Select every line in the text below that contains the word "chart", and copy each one.

# Raw data start

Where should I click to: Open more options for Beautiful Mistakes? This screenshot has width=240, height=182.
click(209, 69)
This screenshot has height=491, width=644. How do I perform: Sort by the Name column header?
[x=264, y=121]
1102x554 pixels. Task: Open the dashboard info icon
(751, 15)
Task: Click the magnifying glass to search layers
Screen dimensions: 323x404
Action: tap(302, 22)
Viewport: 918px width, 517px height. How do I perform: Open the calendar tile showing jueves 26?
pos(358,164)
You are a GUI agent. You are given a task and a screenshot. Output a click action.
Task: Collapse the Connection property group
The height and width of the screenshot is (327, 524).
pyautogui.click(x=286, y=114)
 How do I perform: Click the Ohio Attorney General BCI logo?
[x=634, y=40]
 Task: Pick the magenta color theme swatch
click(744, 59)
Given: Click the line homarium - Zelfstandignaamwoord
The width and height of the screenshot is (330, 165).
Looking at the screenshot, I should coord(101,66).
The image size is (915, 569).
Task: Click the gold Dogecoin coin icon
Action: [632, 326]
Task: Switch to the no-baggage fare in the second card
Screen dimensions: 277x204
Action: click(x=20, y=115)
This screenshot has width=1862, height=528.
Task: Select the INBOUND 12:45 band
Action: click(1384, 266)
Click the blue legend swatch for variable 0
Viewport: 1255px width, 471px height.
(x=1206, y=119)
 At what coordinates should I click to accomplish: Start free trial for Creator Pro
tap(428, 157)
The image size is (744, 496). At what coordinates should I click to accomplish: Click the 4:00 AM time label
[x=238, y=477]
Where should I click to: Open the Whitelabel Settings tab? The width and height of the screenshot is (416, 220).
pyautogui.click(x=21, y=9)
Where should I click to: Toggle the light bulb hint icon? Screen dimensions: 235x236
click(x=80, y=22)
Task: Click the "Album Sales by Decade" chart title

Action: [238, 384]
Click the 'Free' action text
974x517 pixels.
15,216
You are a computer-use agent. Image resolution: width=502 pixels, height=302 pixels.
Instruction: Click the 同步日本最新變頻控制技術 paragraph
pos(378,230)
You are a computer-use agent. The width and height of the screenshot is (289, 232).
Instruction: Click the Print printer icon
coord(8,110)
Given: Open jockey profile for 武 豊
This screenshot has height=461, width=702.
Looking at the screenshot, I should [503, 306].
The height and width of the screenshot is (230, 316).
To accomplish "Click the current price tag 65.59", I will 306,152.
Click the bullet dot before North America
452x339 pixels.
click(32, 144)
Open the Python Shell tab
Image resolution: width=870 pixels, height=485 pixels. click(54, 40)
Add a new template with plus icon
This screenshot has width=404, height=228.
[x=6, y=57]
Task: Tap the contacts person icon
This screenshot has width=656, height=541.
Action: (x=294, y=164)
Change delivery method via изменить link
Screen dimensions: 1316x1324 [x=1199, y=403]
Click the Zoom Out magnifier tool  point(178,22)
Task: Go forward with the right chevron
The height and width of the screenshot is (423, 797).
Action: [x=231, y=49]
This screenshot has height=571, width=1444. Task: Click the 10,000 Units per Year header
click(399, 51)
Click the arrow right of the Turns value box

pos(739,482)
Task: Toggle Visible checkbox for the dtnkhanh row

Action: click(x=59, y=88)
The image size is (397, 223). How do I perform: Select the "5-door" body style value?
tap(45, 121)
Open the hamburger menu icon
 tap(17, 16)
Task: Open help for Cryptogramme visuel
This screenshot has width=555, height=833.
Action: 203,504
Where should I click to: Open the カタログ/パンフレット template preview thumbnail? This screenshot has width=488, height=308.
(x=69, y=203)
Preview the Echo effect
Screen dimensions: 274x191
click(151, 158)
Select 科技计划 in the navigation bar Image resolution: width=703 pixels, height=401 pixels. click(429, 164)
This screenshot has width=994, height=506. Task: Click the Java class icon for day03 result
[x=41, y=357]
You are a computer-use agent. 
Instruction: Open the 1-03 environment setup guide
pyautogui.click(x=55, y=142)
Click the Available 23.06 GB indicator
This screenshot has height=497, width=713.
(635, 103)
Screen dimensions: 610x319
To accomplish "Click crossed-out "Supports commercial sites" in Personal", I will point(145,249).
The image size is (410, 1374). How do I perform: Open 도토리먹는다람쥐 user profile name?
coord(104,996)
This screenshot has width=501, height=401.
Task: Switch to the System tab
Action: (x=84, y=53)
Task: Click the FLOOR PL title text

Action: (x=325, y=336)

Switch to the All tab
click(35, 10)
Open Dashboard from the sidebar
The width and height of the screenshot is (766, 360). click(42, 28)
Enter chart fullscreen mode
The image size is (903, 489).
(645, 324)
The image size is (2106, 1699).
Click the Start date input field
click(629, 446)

# Raw data end

Reply —
Task: Click the "Album Sales by Decade" chart title
Enter chart fullscreen mode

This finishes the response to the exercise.